PS 18-16 Renal sodium handling in relation to plasma advanced glycation end products concentration in untreated subjects

Abstract

Objective: previous experimental study showed that advanced glycation end products (AGEs) might enhance epithelial sodium channel in the renal cortical collecting duct cells. In the present study, we investigated renal sodium handling, as assessed by endogenous lithium clearance indexes, in relation to plasma AGEs concentration in subjects who did not take antihypertensive medication.

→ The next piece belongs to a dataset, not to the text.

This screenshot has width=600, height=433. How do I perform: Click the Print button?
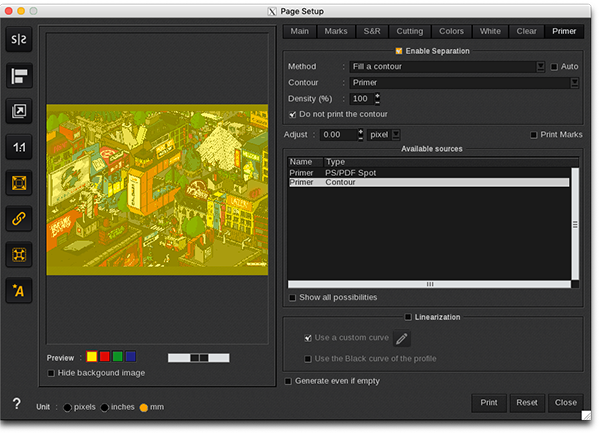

Design and Method: The study subjects were previously never treated with or stopped antihypertensive medication for at least 2 weeks. We calculated fractional excretion of lithium and fractional distal reabsorption rate of sodium, as markers of proximal and distal sodium handling, respectively. Plasma AGEs concentration was measured by the enzyme-linked immunosorbent assay method and logarithmically transformed for statistical analysis. Results: The 1006 study participants (mean age 51.3 years) included 499 (49.6%) men and 40 (4.0%) diabetic patients. After adjustment for sex, age, body mass index, mean arterial pressure, pulse rate, current smoking and alcohol intake, plasma fasting glucose, serum triglycerides, serum total-to-high-density lipoprotein cholesterol ratio, plasma AGEs concentration (geometric mean [95% confidence interval] 13.4 [12.8 to 14.0] mg/mL) was significantly (P = 0.0007) associated with fractional lithium clearance (mean [±standard deviation] 21.7% ± 12.1%). For each 10-time increase in plasma AGEs concentration, fractional lithium clearance was 4.3% (absolute percentage change) lower. In tertile 3 of sodium urinary excretion, higher plasma AGEs concentration was also associated with lower fractional distal reabsorption rate of sodium (93.3% in tertile 3 vs. 95.1% in tertile 1 of plasma AGEs concentration, P = 0.002). Conclusions: Plasma AGEs concentration was positively associated with sodium renal reabsorption in the proximal tubule, as assessed by fractional lithium clearance. However, on the condition of high sodium intake, it was negatively associated with sodium reabsorption in the distal tubule, probably as a compensation of increased sodium intake and increased sodium reabsorption in the proximal tubule.